[start of Document passage]
My car is an almost completely unmolested 66 Valiant, currently sporting the original /6 with 3-speed column shift. I am in the process of building this into a fun sleeper, keeping the slant but upgrading all the undercarriage systems, and swapping to an A833OD and 8-3/4 rear end. It is projected to make about 170 HP and about 230 ft/lbs of torque when done.

When I got the car, it was leaking badly everywhere, so I got everything fixed including a new radiator as documented in this thread.

Radiator Swap:

66 Valiant slant six radiator upgrade/swap

Then while cruising forums in my eternal quest for knowledge, I found this video dealing with HP loss due to the type of fan. The bottom line was, if using a belt-turned fan a clutch fan setup has the least drain on performance.

Engine Masters fan test:



This test made me think with HP and performance coming at a premium for the slant, minimizing HP loss would be a good idea. Further digging indicates the only hope for an early A and a clutch fan came in a few threads stating a setup from a late 70’s MB 280SE will bolt right up, and is much more compact when trying to get it to fit between the water pump mount and the radiator. So, I order the clutch and fan, which sure enough are quite a bit thinner. Together they measure only 2-1/2” total depth. This would be great news, except the Champion radiator I installed is a 3-core and quite thick. I have only 2” clearance between the water pump and the radiator.

So, this brings me to my questions on radiators, fans, and cooling. If I were to repair my original radiator, I would have plenty of room for the MB clutch and fan. The factory unit measures 19”x17”, and only two cores. The Champion is 22”x17”, and is a 3-core. I can run the Champion with a fixed factory 4-blade or 7-blade fan (big HP drain). I can run the repaired original radiator with the MB clutch fan (very little HP drain).
[end of Document passage]
> [Task list]:
1 > According to the Valiant radiator post, how much clearance is there between the water pump and the Champion radiator?
2 > Pick up the Valiant radiator post right after its final sentence and carry it forward.
[start of Source excerpt]
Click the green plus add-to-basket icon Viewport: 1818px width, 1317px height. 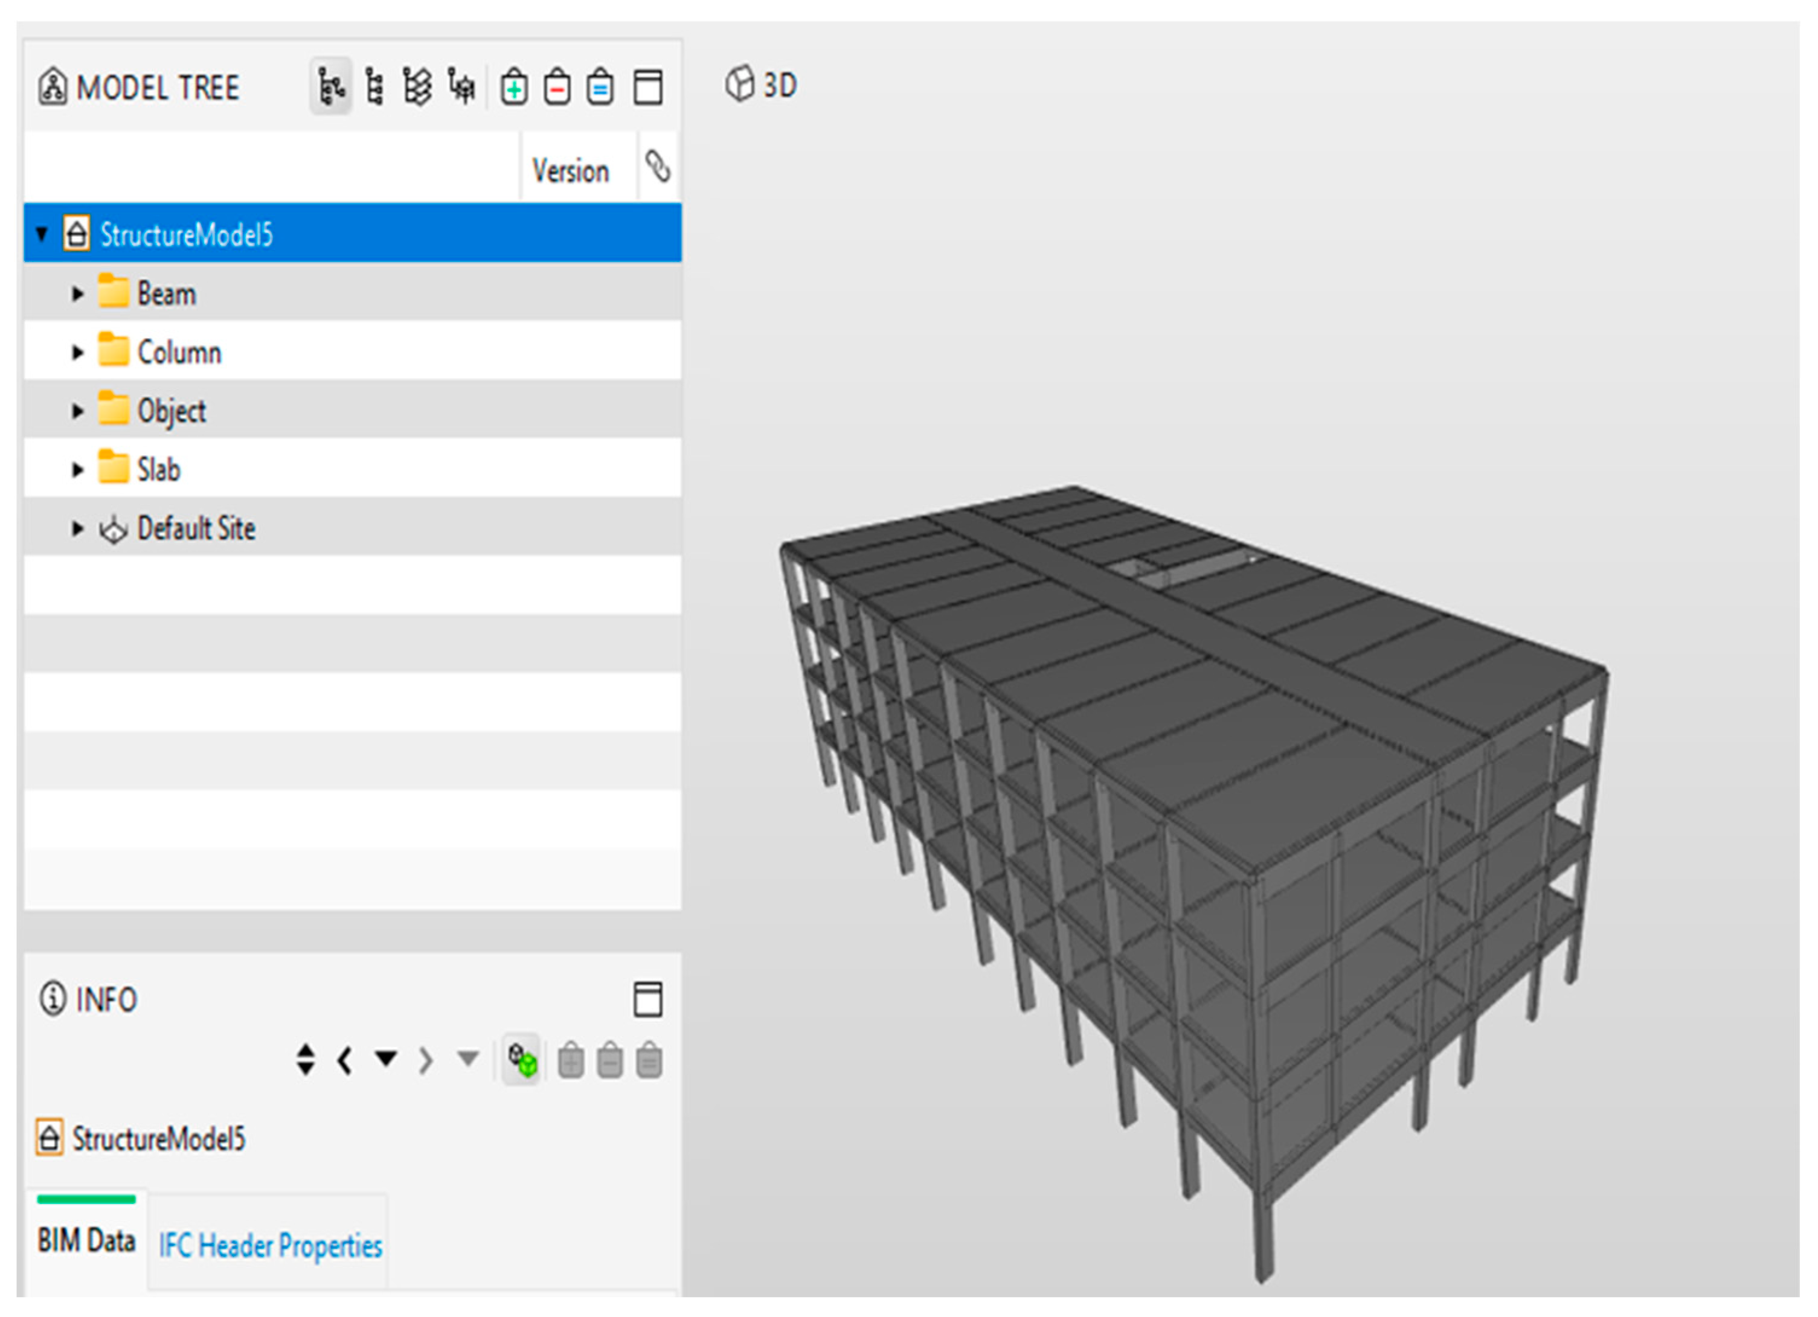[x=514, y=87]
[end of Source excerpt]
> [Results]:
1 > 2 inches.

2 >
My experience with slants back in the 70’s was they just about never overheated, but that was with a stock engine. Would my mildly built slant do OK cooling-wise with the original two core radiator and the MB clutch fan? If so, that would be my preference as it would drain less HP, and look much more stock to fit in with the sleeper mode.
 
There were two different width radiators for the 66 "A" bodies. I forget the width off the top of my head. The standard slant six radiator was smaller (it had a large mounting flange on the pass side. The heavy duty radiator was wider. The core was the width of the core support opening, and had a smaller mounting flange. In your case, I think the standard radiator would work OK. The larger HD radiator would give you an added safety factor. Just make sure either radiator is in good condition.

PS: I would fab up a shroud, to increase the effect of the fan. Ever see a clutch fan without a shroud?
 
That test is biased to a situation that barely exists. How often will your engine be spinning at redline? And how many of us are running direct drive fans?
And how often will you be running it up to 100mph?
No, if you are a streeter, your run is 1.5 to 2 gears long; from zero to 60 and then you are done.So you will hit redline probably just once with that super-wide-ratio box. It would take at least 3.73s to hit redline twice.
Put a thermostatic fan clutch on it and call it done;
Or, on a slanty which barely makes any heat in the first place, you can get away with a viscous clutch.
As you may know, the viscous coupler allows the fan to lag behind the coupler quite a bit, and during a WOT run it will never reach pulley speed. I wonder if it would even reach 50%. So the power loss is minimal. But you can prove it; stick it in second gear and make a run from say 2500 to 5000 and time it. Take a best of 3. Then take the fan off and repeat. Run the car at 25mph to cool it off if the temp starts to rise. Let us know what you discover,
I cool my 225 with a 4 blade direct-drive low attack-angle fan, a teensey rad, and no shroud at all.This engine is only warmed a little with 9.5 SCr and a small cam.
Good luck.
 
I think your stock rad has an excellent shot of cooling this enough; /6 rads typically had plenty of capacity. Blocking them in winter with cardboard is not uncommon just to keep enough heat in.
Plus:
- the /6 block sides shed a lot more heat directly into the air than the V8's
- your Champion radiator in nothing particularly great.
- your HP level is not all that high
So if you want to do the MB fan, then I think you will be OK.
 
I think your stock rad has an excellent shot of cooling this enough

I don't.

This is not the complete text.